Ecuador: Forests and biodiversity are being privatised

Image
WRM default image

Within the rationale for privatisation in Ecuador, the Ministry of the Environment is intending to delegate its functions and responsibilities to a private law body, CORFORE (Corporación de Promoción y Desarrollo Ferestal del Ecuador – Ecuadorian Corporation for Forestry Promotion and Development).

The Board of Directors of CORFORE would comprise representatives from the following institutions: Ministry of Environment, Ministry of Agriculture, CORPEI (Corporation for export and investment promotion), AIMA (Association of Timber Industrialists), CONIFOR (National College of Foresters), Federation of Chambers of Agriculture and CODEMPE (Council for the Development of the Peoples of Ecuador).

Among its tasks CORFORE would be responsible for the establishment of development policies and strategies and promoting productive forestry management programmes and projects; determining the zones for permanent forest use and forest lands; promoting a system of forest land titling; developing carbon sequestration programmes and environmental forestry services and even defining the criteria and values for granting incentives to manage native forests, promoting voluntary certification.

The justification for the creation of CORFORE states that Ecuador possesses “availability of native forests.” Are they referring to the remaining 4% of forests on the Ecuadorian Coast or perhaps to those registered as State Forest Heritage, or to the indigenous and Afro-Ecuadorian territories or to the Protected Areas? This new step towards privatisation --where now forestry interests would have a legal power of decision they were so far lacking-- means the loss of the enormous biodiversity existing in the various forest ecosystems in the country and the promotion of substitution of forests by tree plantations.

The accelerated process of deforestation the country is suffering --calculated at around 300.000 hectares a year-- one of the highest in Latin America, will be made worse due to the fact that the main cause of this dramatic situation, the timber industry, will be issuing policies from CORFORE in conformity with its economic interests.

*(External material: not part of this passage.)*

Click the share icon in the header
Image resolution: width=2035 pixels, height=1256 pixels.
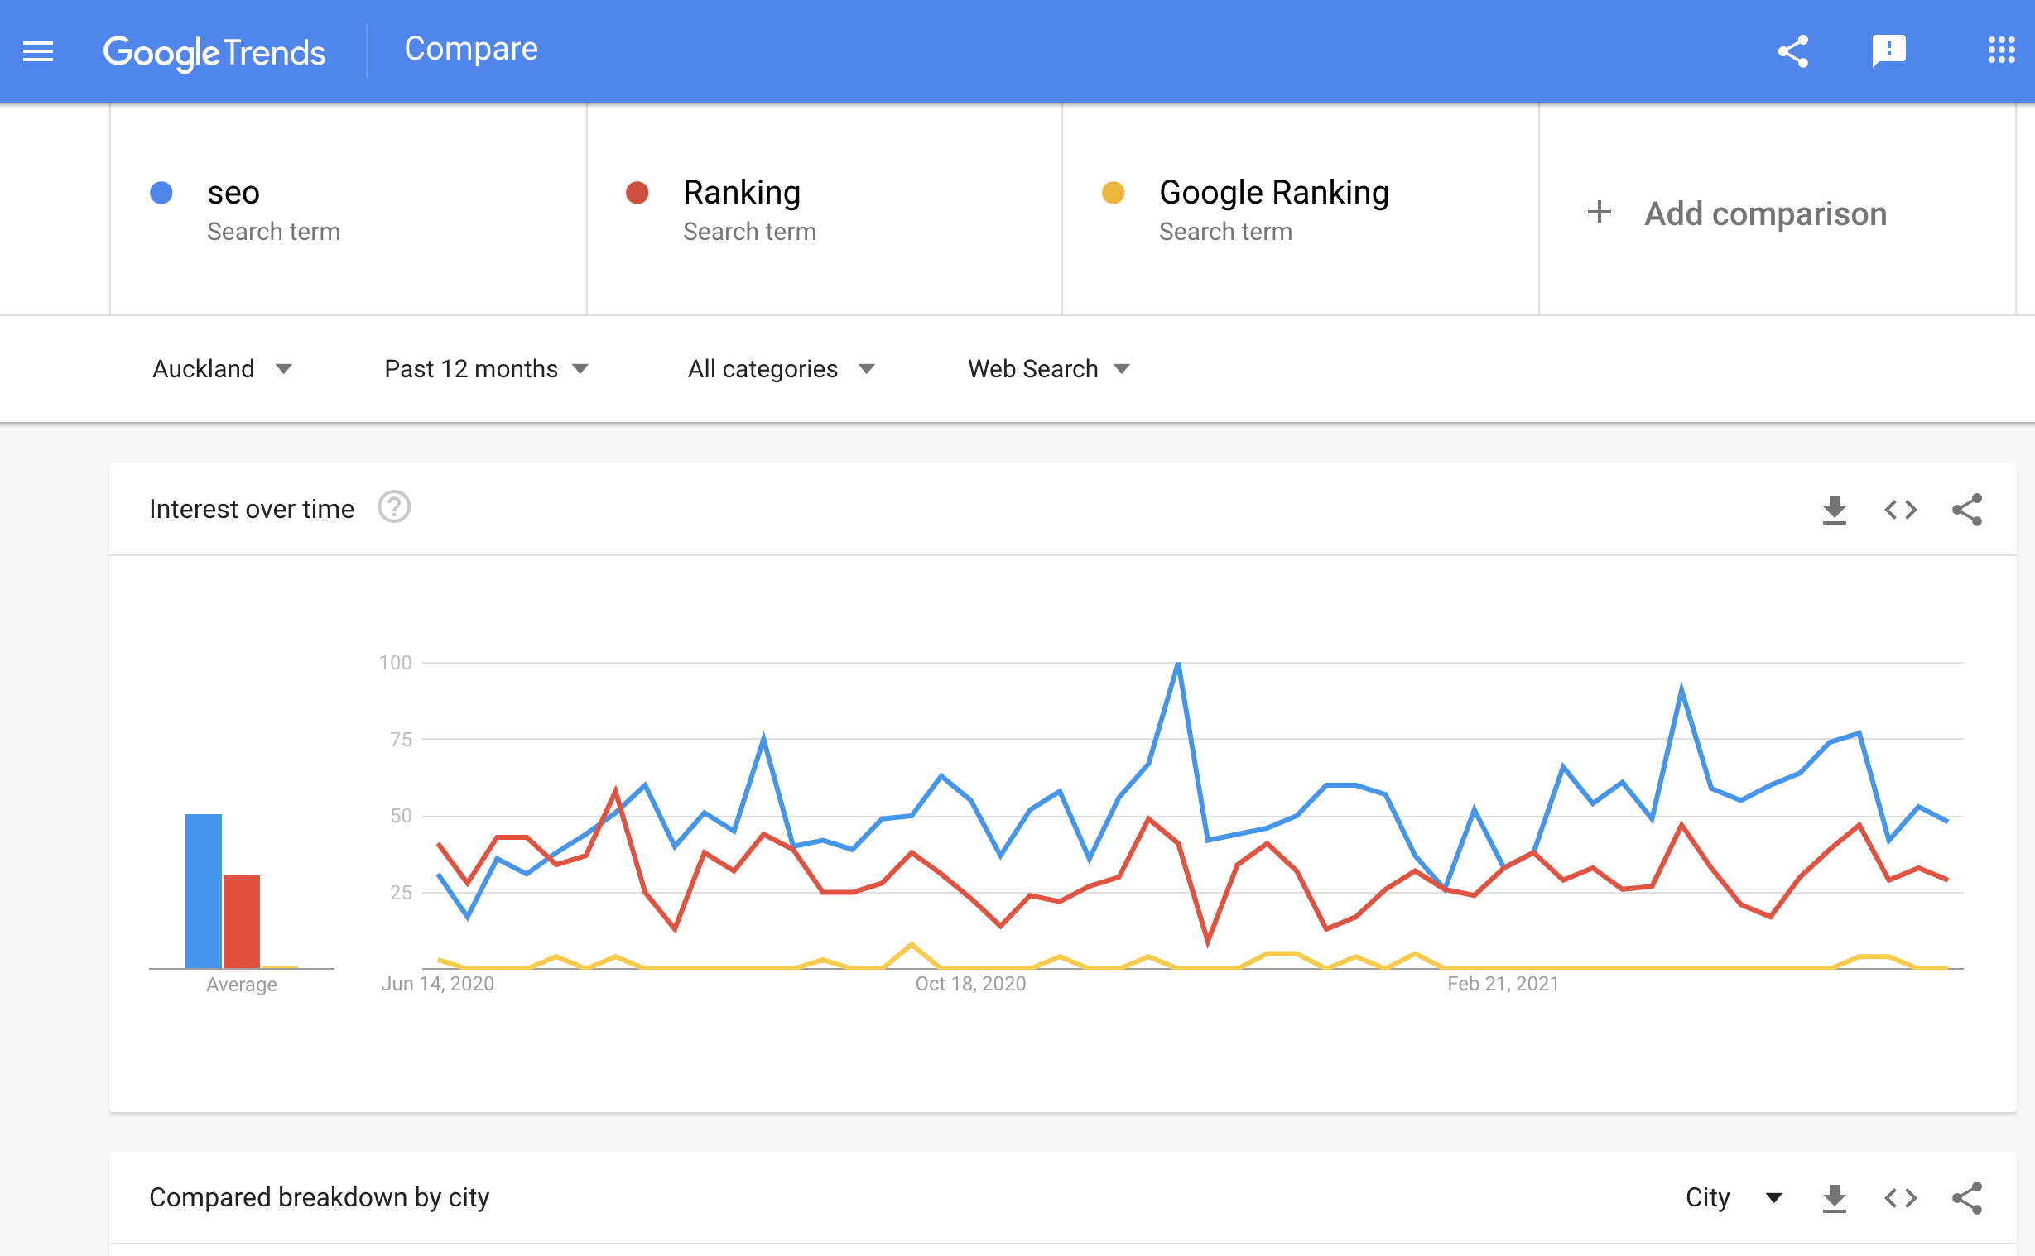(1792, 51)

The Corporation will obtain its income from the exploitation of timber (stumpage), through funds-in-trust (US$ 600,000 for the sale of Cotopaxi tree plantations) funds from public and private donations, allocations from the State’s general budget, foreign debt exchange, environmental services, etc.

Furthermore, this industrial sector will have access to economic resources coming from the concept of carbon sequestering through the Kyoto Protocol’s so-called “Clean Development Mechanism.” This mechanism is under questioning because, instead of contributing to the reduction of carbon emissions by the industrialised countries, this responsibility is delegated to the countries of the South through monoculture tree plantations that will supposedly act as “sinks” for carbon emissions from the countries of the North.

Through CORFORE an attempt is also being made to determine land use, in accordance with the interests of industry, with the consequent loss of the right to use the land by the local populations and to the detriment of Ecuador’s Forest Heritage and forests in general.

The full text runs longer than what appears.